Provided material:
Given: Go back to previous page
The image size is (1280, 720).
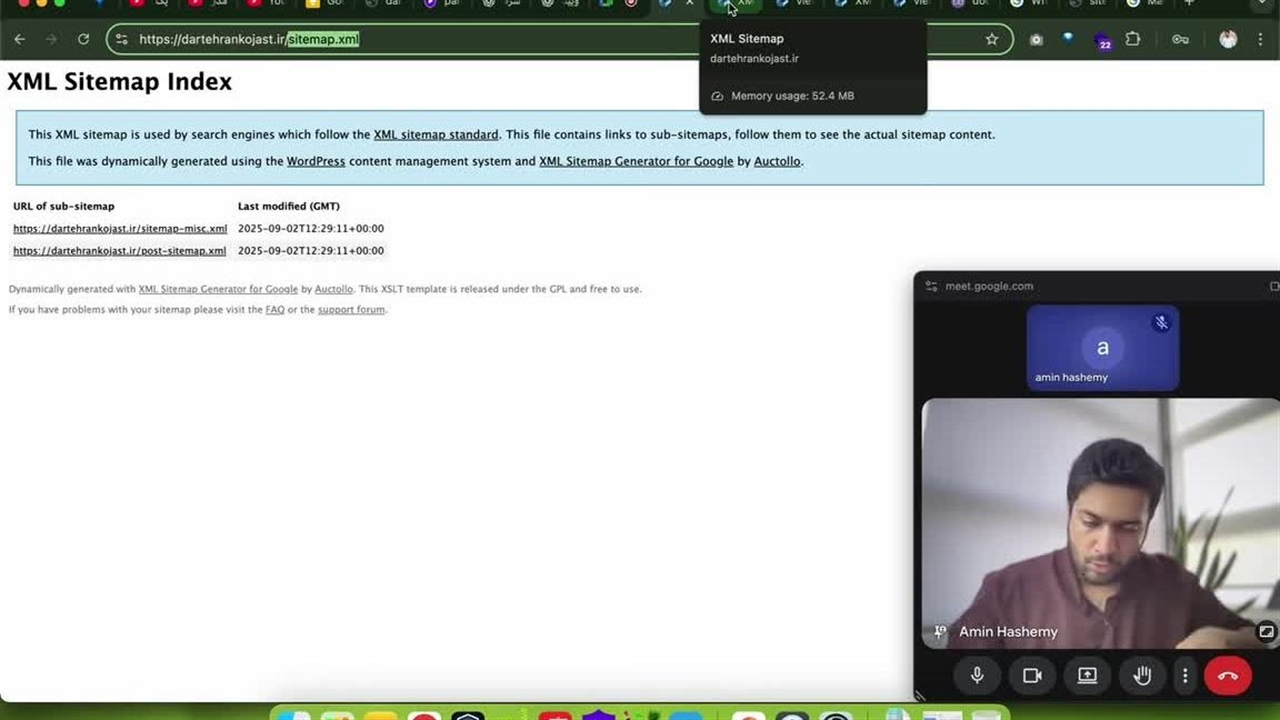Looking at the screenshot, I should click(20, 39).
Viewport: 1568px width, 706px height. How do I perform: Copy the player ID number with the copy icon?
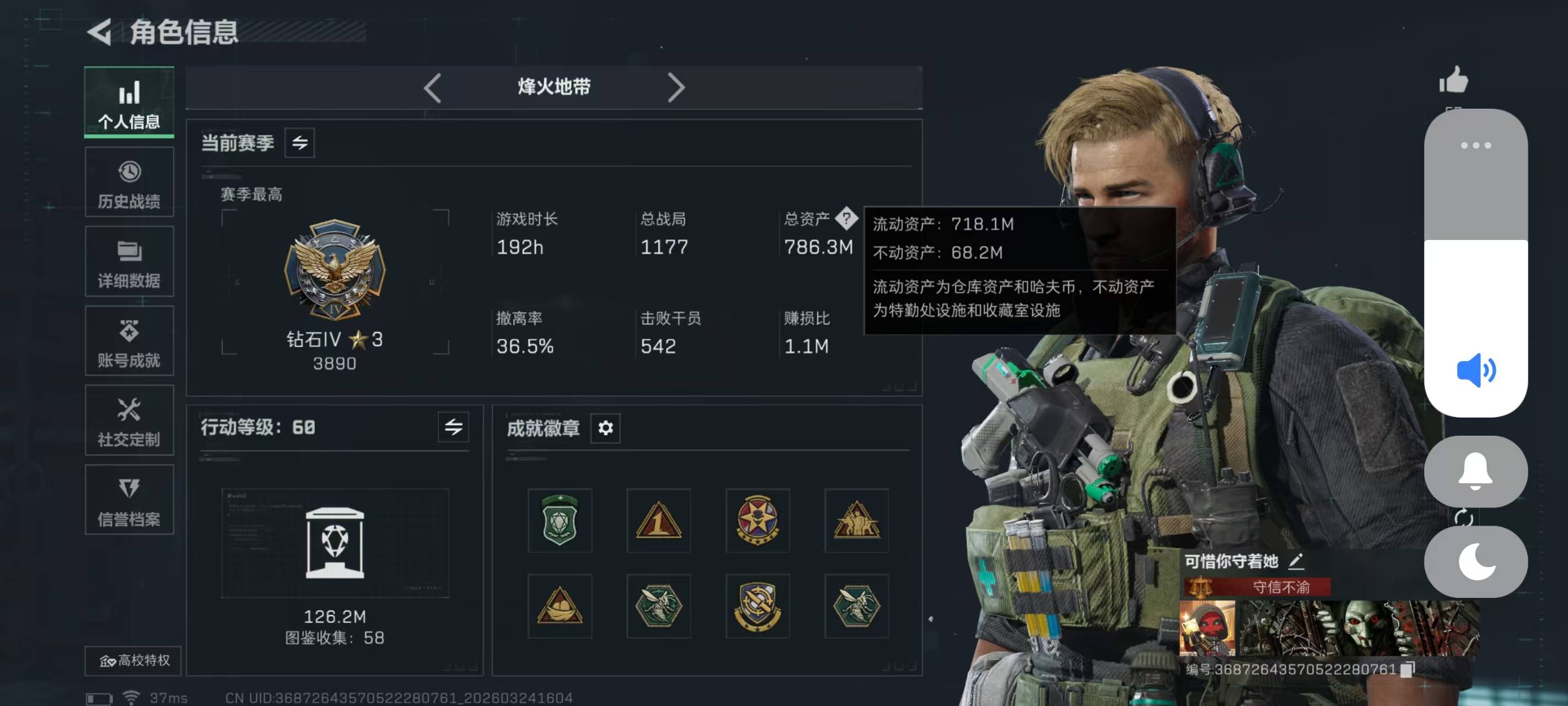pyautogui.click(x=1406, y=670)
* * *
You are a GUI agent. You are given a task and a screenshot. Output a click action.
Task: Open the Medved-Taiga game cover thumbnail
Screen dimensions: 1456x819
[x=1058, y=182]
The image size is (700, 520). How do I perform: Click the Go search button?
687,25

What you have to do: Reproduce the entries verbatim from the line containing "Given: Go back to previous page" through the line containing "pyautogui.click(x=1406, y=670)", both included, and leave out the pictures.

Exercise output:
Given: Go back to previous page
The image size is (1280, 720).
Looking at the screenshot, I should click(20, 39).
Viewport: 1568px width, 706px height. How do I perform: Copy the player ID number with the copy icon?
pyautogui.click(x=1406, y=670)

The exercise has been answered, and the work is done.